DIGITAL LIBRARY
NEW DIRECTIONS IN DISCIPLINARY LITERACY
Consultant (SPAIN)
About this paper:
Appears in: INTED2024 Proceedings
Publication year: 2024
Pages: 5870-5875
ISBN: 978-84-09-59215-9
ISSN: 2340-1079
doi: 10.21125/inted.2024.1535
Conference name: 18th International Technology, Education and Development Conference
Dates: 4-6 March, 2024
Location: Valencia, Spain
Abstract:
Given the emphasis on literacy in the disciplines (e.g., math, sciences, literature) over the last 15 years, new lessons and insights can help move the field forward in important new ways.

Methods:
The present phenomenological study included 12 experts in various disciplines such as engineering, music, and art, 11 teachers in US middle and high schools, and 11 literacy educators at the university level. Each expert sat down with a literacy educator to discuss how literacy professionals might interact with experts to determine the specific ways that the representative disciplines might differ from each other and how literacy professionals can support learning in those disciplines. Teachers then responded to the interviews with their thoughts.

Findings:
The study found interesting and significant differences, as expected. However, in addition specific details about the discipline, other, unexpected themes emerged, as well. These themes suggest that additional research is needed, and they include:
1. Experts often work with other experts but in different fields. Thus, they need to communicate technical information in a manner that another expert whose perspective is different can understand.
2. Experts often must explain to non-experts complicated concepts in a non-technical way (e.g., an expert musician must understand a customer’s needs and explain qualities of musical instruments to the customer who is not an expert).
3. Disciplinary expertise is valuable in specific career paths, but experts also noted that conversant levels of disciplinary knowledge also lead to better citizenship (understanding how diseases are transmitted, for example, as a matter of public health) and a richer, life of the mind in general.

Conclusion:
Solid understanding of the content of various disciplines and how and why knowledge is constructed as it is within those disciplines is critical, but it is not enough.
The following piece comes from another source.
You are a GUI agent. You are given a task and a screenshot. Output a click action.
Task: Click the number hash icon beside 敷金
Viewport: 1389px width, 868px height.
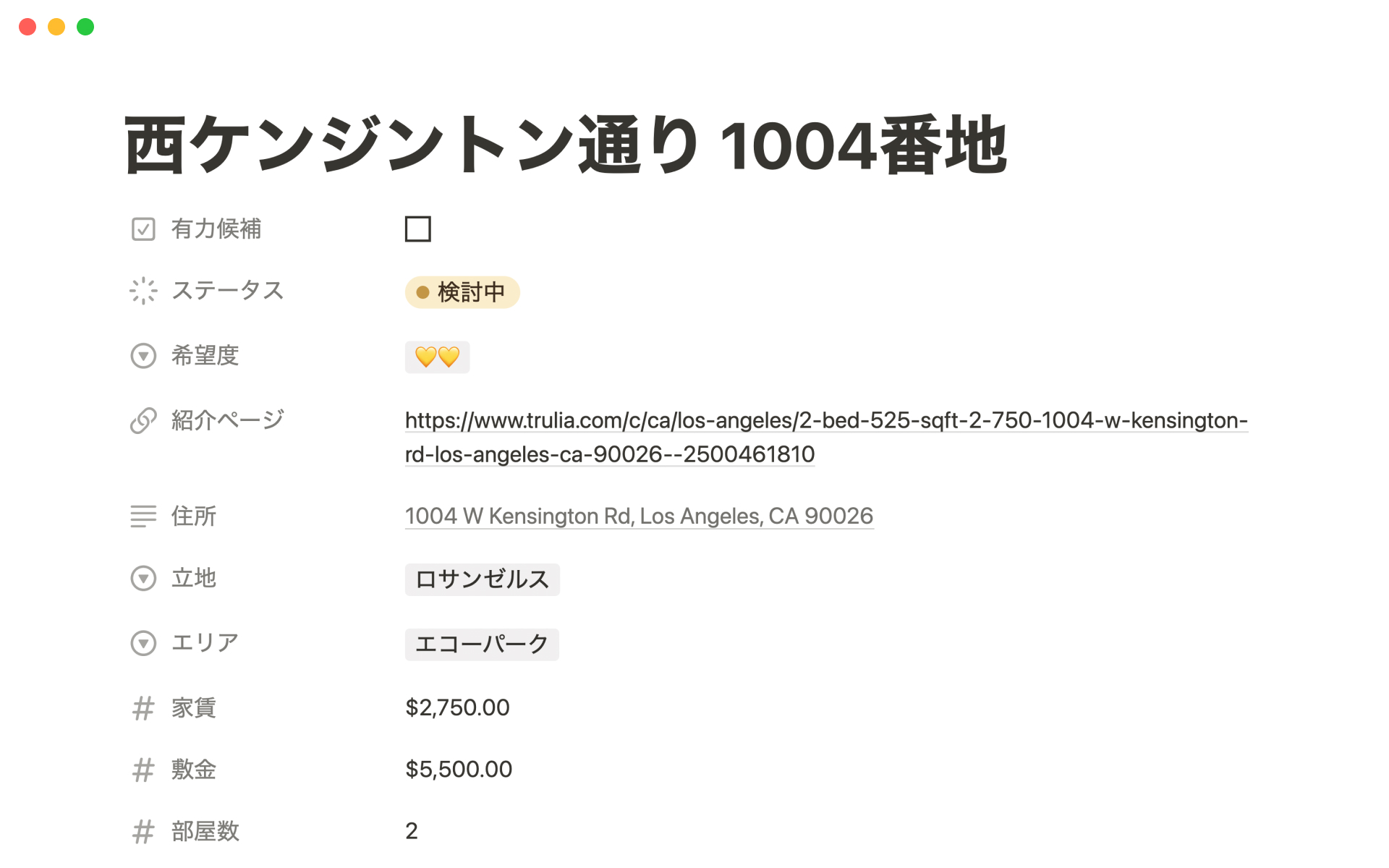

While it is important that students in secondary schools and at university understand how knowledge is constructed in various disciplines in order to more completely understand that particular discipline, workplace communications with other experts and with non-experts are equally valuable. At the same time, disciplinary literacy improves the manner in which citizens of any country can interact in a given polity, and it enriches the life of the mind for the individual. Additional study of these conclusions can strengthen the rationale for studying literacies of the disciplines and improve how they are taught.
Keywords:
Disciplinary literacy, literacy in the content areas, interdisciplinarity, workplace literacy, citizenship literacy.